How Barbieland Makes Sense

Full disclosure: I haven’t seen the movie Barbie. Reading the plot synopsis on Wikipedia has ensured that I’m not going to willingly do that. That said, a defense of it has occurred to me which is kind of interesting. (If you haven’t, Barbie (the movie) rejects the idea that the sexes are complementary and meant to work with each other; Barbieland is an idyllic place where women rule and men are subjugated, and the film involves various things where the sexes are antagonistic towards each other, with an uprising of the Kens and their eventual re-subjugation.)

Barbieland is a young girl’s idea of playing with barbies before she’s old enough to know what boys are for.

I mean, even really young children get that to make new children you need a mommy and a daddy, but there is stage in development—frequently around 7 or 8 years old—where children start to figure out sex differences and it’s more than they can handle so they tend to oversimplify to make it manageable.
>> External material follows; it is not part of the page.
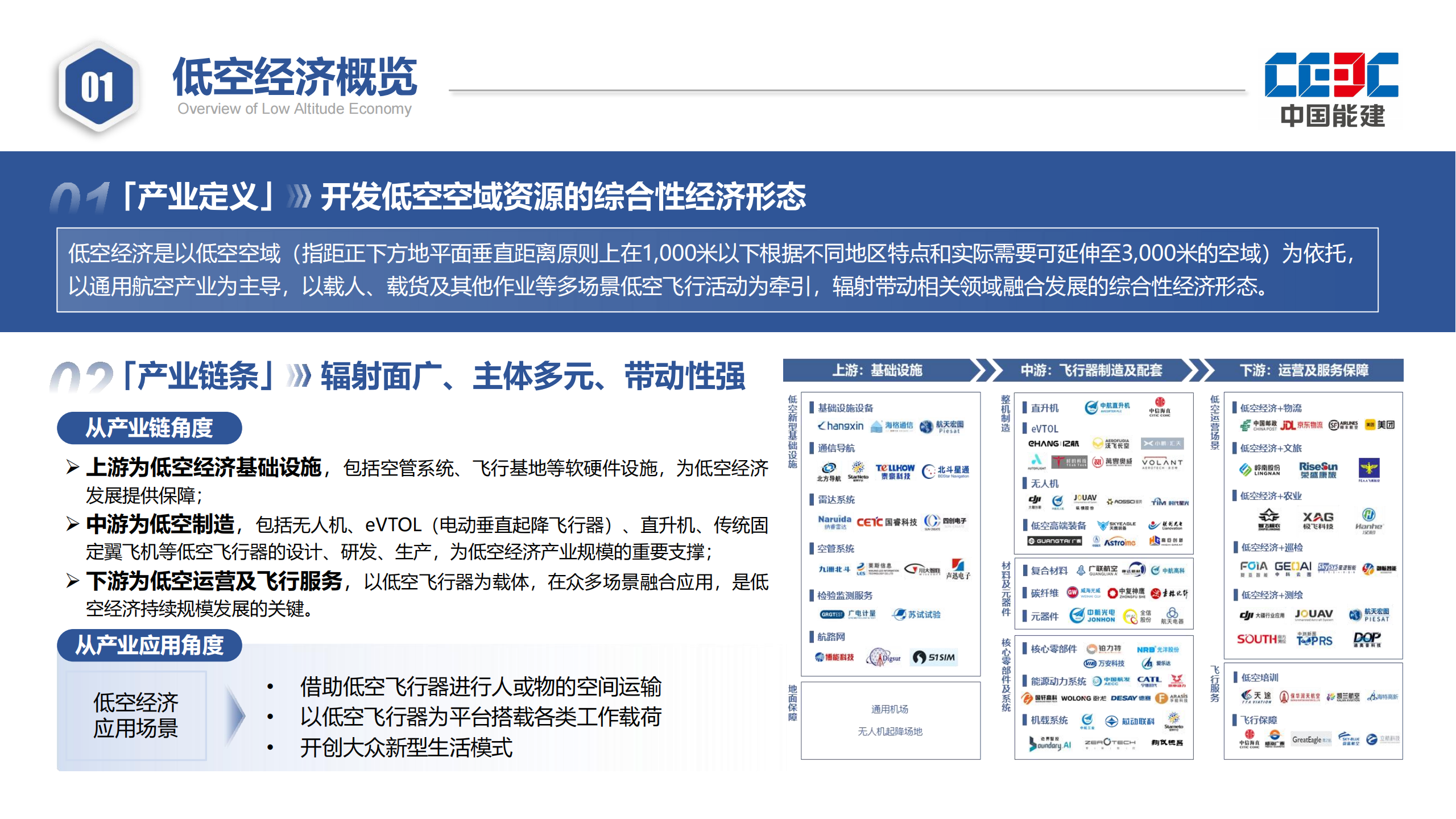This screenshot has height=819, width=1456.
Task: Click the TELLHOW 泰豪科技 logo
Action: 895,471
This is an aspect of the classic “girls are annoying/boys are icky” phase.

The Barbie movie’s setting and plot does make a certain sort of sense if it’s meant to be a representation of this childish beginning-of-understanding of the world. It’s not, in general, good to represent childish mistakes in art without at least pointing to what the correction of that mistake is. And it’s a bit concerning that (apparently) many adult women found that this childish misunderstanding of the world resonated with them. That said, I’m not going to draw any conclusions because I haven’t seen the movie or talked in depth with anyone who actually liked it. (The one adult I’ve talked with who watched it said that the first half was very funny and it fell apart in the second half, which isn’t the kind of reaction I would find concerning, if the summary is accurate to the movie.)

Anyway, it’s just a stray thought that occurred to me; I offer it as a possible explanation because it makes the world seem a little less bleak.